=== PROVIDED TEXT ===

More than 8,700 R 52 and R 62 models were produced between 1928 and 1929 - outselling any of the previous models - while the sporting derivatives that followed were also successful. The next logical step had been to fit the half-litre model (the R 57) with the engine from the R 47 overhead-valve sports model. With the same horsepower output as its predecessor, improvements to the chassis and suspension, and improved braking power, more than 1,000 R 57's were sold, despite the 20 per cent price premium against the R 52. Arguably though, it was competing against the larger-engined R 62, which had the added excitement of the 750cc engine but only cost around 10 per cent more than the smaller R 52.

For the 'petrol heads' of the day though, the R 63 was the bike to own, if you could afford it. This high-performance version of the R 62 was high-revving and high priced, at 2,100 Reichsmarks making it an expensive option, albeit less than the original R 32 that had gone on sale five years earlier.

The R 63 used aluminium pistons, rather than the standard cast iron items, and was dubbed the 'Golden Arrow' by the press, due to its notable performance figures. The R 63's OHV engine produced 24 horsepower - an impressive figure for the time - and although fuel consumption was higher than its predecessors (5.1 litres per 100 km) it was its blisteringly fast 120 km/h (75 mph) top speed that attracted the most attention, as it was the fastest production BMW of that time and certainly one of the quickest motorcycles on sale to the general public.

An impressive 1,800 units of the R 57 and R 63 OHV derivatives left the assembly lines from 1928 to 1930, by which time another two motorcycles had appeared in the line-up - the 'star-framed' R 11 and R 16 models.

90 Years in 90 Seconds

It's an almost impossible task to condense nine decades of BMW Motorrad history into just 90 seconds of film, but prepared to be inspired by this short movie that captures some of the most iconic machines of the last 90 years of the brand's important heritage.

From the early 'Rennsport' works racing motorcycles to the all-new R 1200 GS travel enduro that will soon be delivered to customers worldwide, the '90 Years in 90 Seconds' movie features many of the iconic bikes that have helped establish BMW Motorrad as one of the world's most illustrious and enduring motorcycle brands.

As the film counts up to 90 seconds, it shows archive footage stretching back over the decades, which will no doubt rekindle lost memories for many long-time fans of the marque. There are clips showing prototype boxer-twin enduros in racing trim - the forerunners to the production R 80 G/S that changed the motorcycling world when it was launched to universal acclaim in 1980. The brand's motorsport heritage is also clear to see when the fully-kitted out 'GS' desert racers leap onto the screen. On these bikes, Hubert Auriol and Belgian Gaston Rahier shared four Paris-Dakar Rally victories from 1981 to 1985.

Iconic touring and sports machines are also shown in action, including the 1976 R 100 RS, a Boxer-engined tourer with 125mph (200km/h) performance and the ability to compete with the Japanese invasion of the time. It was also the first mass-produced fully-faired machine onto the market, with more than 33,000 of them bought by customers worldwide.

=== DATA EXCERPTS ===

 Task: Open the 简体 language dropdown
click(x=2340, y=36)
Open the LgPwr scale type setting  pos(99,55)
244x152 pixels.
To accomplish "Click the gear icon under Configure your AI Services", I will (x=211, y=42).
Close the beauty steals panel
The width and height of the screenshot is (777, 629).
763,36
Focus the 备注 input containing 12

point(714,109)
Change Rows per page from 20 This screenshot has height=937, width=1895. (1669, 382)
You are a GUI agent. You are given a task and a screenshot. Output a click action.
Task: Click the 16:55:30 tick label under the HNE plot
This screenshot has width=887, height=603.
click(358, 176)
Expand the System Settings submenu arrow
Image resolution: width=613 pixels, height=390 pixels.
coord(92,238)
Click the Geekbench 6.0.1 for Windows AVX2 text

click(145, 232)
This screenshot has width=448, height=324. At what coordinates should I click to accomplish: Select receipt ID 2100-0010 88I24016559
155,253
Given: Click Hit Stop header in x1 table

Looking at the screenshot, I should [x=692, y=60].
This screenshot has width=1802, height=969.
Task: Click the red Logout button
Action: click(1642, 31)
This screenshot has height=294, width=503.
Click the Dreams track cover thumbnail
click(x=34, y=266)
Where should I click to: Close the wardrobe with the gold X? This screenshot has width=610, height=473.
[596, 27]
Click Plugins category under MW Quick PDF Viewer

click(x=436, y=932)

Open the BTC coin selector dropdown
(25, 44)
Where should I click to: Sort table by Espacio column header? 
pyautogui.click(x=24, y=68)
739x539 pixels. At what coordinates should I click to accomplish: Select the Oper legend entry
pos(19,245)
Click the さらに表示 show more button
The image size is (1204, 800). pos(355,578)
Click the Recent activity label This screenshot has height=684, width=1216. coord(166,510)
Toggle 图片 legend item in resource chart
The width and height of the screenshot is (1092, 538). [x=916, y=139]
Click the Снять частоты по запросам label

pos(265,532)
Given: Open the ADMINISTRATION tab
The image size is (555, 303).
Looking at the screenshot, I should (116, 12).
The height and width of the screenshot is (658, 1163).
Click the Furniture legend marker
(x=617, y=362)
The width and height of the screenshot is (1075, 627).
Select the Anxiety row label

===

INSTRUCTIONS:
1/ From the BMW motorcycle passage, return the span starting with "As the film" and going on through "1981 to 1985.".
2/ Answer these questions using the BMW motorcycle passage:
(a) How many R 52 and R 62 models were produced between 1928 and 1929?
(b) What nickname did the press give the R 63?
(c) How many of the 1976 R 100 RS were bought by customers worldwide?
3/ List every BMW model designation that appears in the BMW motorcycle passage before the heading "90 Years in 90 Seconds".
The entries were drawn from a separate source.

SOLUTIONS:
1/
As the film counts up to 90 seconds, it shows archive footage stretching back over the decades, which will no doubt rekindle lost memories for many long-time fans of the marque. There are clips showing prototype boxer-twin enduros in racing trim - the forerunners to the production R 80 G/S that changed the motorcycling world when it was launched to universal acclaim in 1980. The brand's motorsport heritage is also clear to see when the fully-kitted out 'GS' desert racers leap onto the screen. On these bikes, Hubert Auriol and Belgian Gaston Rahier shared four Paris-Dakar Rally victories from 1981 to 1985.

2/
(a) More than 8,700.
(b) The 'Golden Arrow'.
(c) More than 33,000.

3/ R 52, R 62, R 57, R 47, R 63, R 32, R 11, R 16